The 1100D costs about £400 for the body-only version. You can also buy it with an 18-55mm lens for around £440.

Looks cheap

The 1100D's curvy, moulded design looks similar to that of Canon's higher-end dSLRs, so it seems like you're getting a premium product even though you're paying a fraction of the cost -- or at least it seems that way if you're standing on the other side of the room.

Get up close and you'll notice that the camera's build quality doesn't stand up terribly well to scrutiny. The body of the unit is admirably lightweight for a dSLR -- less than half a kilo before you've added a lens -- but it also feels disappointingly plasticky and mass-produced.

This sensation is compounded if you opt for one of the non-black models. Our review unit was a dark brown, which made it seem tacky, especially since it didn't match the colour of the lens we attached to it. Red and grey models are also available.

Striking colours and impressive detail make the 1100D's pictures very pleasing. It's not immune to the effects of purple fringing, though -- look along the top edge of the grey box (click image to enlarge).

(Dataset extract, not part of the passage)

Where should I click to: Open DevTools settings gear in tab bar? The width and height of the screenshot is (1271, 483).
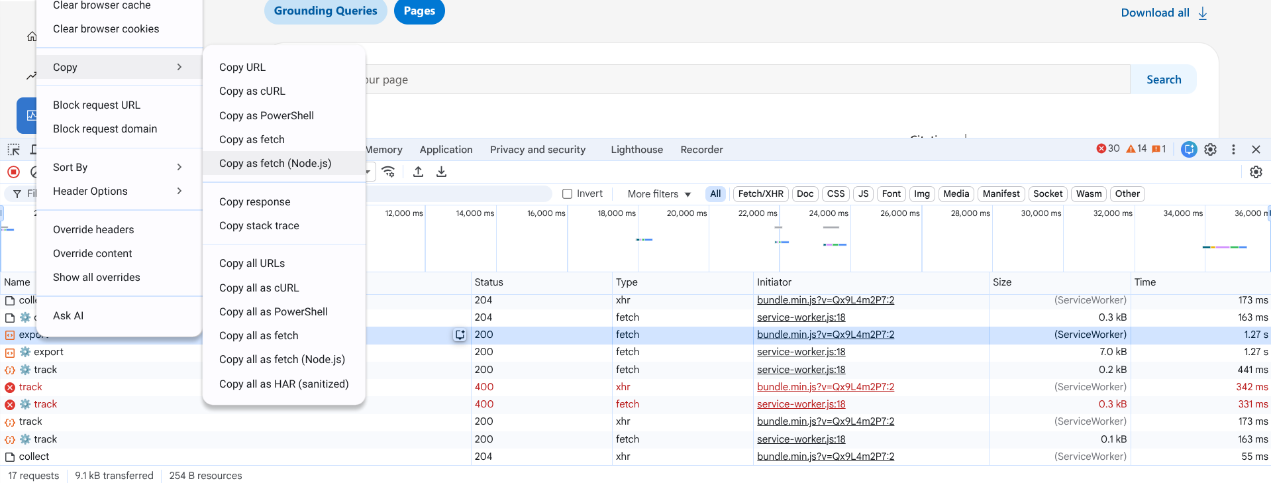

That aside, the 1100D is thoughtfully constructed. A large dial on the top, to the right, lets you select the camera's mode. It's accompanied by a navigation dial, flash and shutter button, all of which are within a finger's reach. Those unaccustomed to using dSLRs -- and Canon models in particular -- may find that it takes a while to get used to the position of the shutter-release button. It's located on the slanting top edge of the protruding grip, rather than on the main body.

The rear panel isn't as busy as on some other dSLRs. A small selection of large, well laid-out buttons adorns the surface, including a five-way pad and buttons for features such as live view and exposure compensation. Certain buttons serve at least two purposes depending on what mode the camera's currently in but, overall, the 1100D is far from complex.

Private viewing

Also on the rear is a 2.7-inch, 230,000-pixel LCD monitor. It's certainly not the star of the show but then it's not really intended to be the main way to compose shots.

That duty goes to the pentamirror-type optical viewfinder, which provides approximately 95 per cent coverage and displays plenty of useful data about your shot as you compose it, including autofocus points, ISO speed, exposure level, flash information and so on. It isn't the brightest optical viewfinder we've ever used but it's pretty good nonetheless.

The LCD screen is more useful for navigating menus and making adjustments. Press the quick-control button and the panel displays all the camera's current settings. Using the navigation keys, you can select each one and make any changes you wish.

Usefully, the camera provides you with some information about what each setting does as you navigate, giving you an idea of what can be achieved. Land on the aperture icon, for example, and the 1100D will tell you that altering this will 'control the area in focus'. It's another thoughtful touch that shows the extent to which Canon is attempting to reach out to newcomers.

More advanced users might find the 1100D rather low on features, but, for its price, it's fairly well equipped. Under a rubber flap on the left-hand side of the unit, for example, you'll find an HDMI port and a remote shutter-release socket, as well as a USB port. There's an accessory shoe, as well as a built-in flash.